Sally’s clumsy attempts to climb the Beverly Hills social ladder were so entertaining that I had to jettison my prejudice against shows that were shunned in my childhood home. Conley’s outsized talent for slapstick and campy humor won me over.

Even with humor, soaps are hard on the brain. The writing is often ludicrous. Story lines are recycled endlessly. Individuals act out of character, with no explanation. You’ll see felonies committed, with no consequences whatsoever, or severe consequences for the most trivial offense.

Susan Lucci, as Erica Kane, and Walt Willey, as Jackson Montgomery, during a 2005 wedding scene from “All My Children.” (Steve Fenn/ AP)

Ain’t much time for rewrites in soap land. But you do have a different kind of star, and a celebration of a different kind of woman than you find in movies.

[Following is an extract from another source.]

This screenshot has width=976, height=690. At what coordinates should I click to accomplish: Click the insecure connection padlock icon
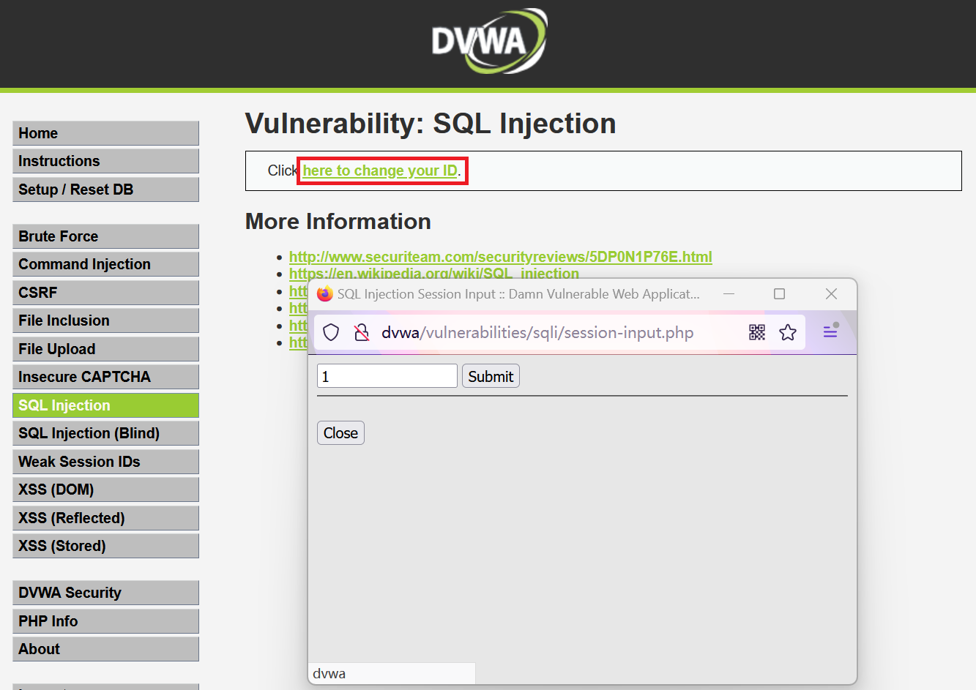(x=361, y=333)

Flannery’s character would attempt cold-blooded murder, and then a week or two later, everyone was playing nice and calling her the moral center of the family. Somehow, Flannery could sell these absurdities.

“All My Children,” which was cancelled by ABC last year but is back online now, has returned from the dead without its biggest star, Susan Lucci, who played Erica Kane for 41 years. Right up until her last scene, the vixen of Pine Valley, a grandmother several times over, was still looking for something she couldn’t quite put her finger on, even after eight marriages, three children — one of whom she thought she’d aborted — and successful careers in modeling, acting, magazine publishing and running a cosmetics empire.

Corbin Bleu as Jeffrey King and Erika Slezak as Victoria Lord on the set of “One Life to Live” in Stamford, Conn. (The Online Network, David M. Russell/Associated Press)

Erika Slezak, who is back as the matriarch of Llanview, Pa., in the new online version of “One Life to Live,” is known as “Saint Viki” to her rival and sometime best friend Dorian Lord, played by Robin Strasser. Viki is a newspaper publisher, former Llanview mayor and the conscience of her town, too — except when one of her alternate personalities gets out, or she runs off to Texas to clear her head with a stint as a waitress in a diner. Since her show came back, she’s realized that her newspaper, “The Banner,” is in trouble, and to boost circulation has brought down Sen. Dorian Lord, appointed to office after a vacancy caused by a sexting scandal, with a quote taken out of context.

The character Jeanne Cooper played had an even longer running love-hate relationship, with Jill Foster Abbott, played by Jess Walton — who was supportive when Cooper’s character Katherine had breast cancer, and at one point believed she was Katherine’s daughter.

More than anything, these characters were survivors, and Cooper’s son said his mother was just as strong in life, and even in death.

“Mom passed this morning,” Bernsen posted. “She was in peace and without fear.”

Donna Trussell writes and takes pictures in Kansas City.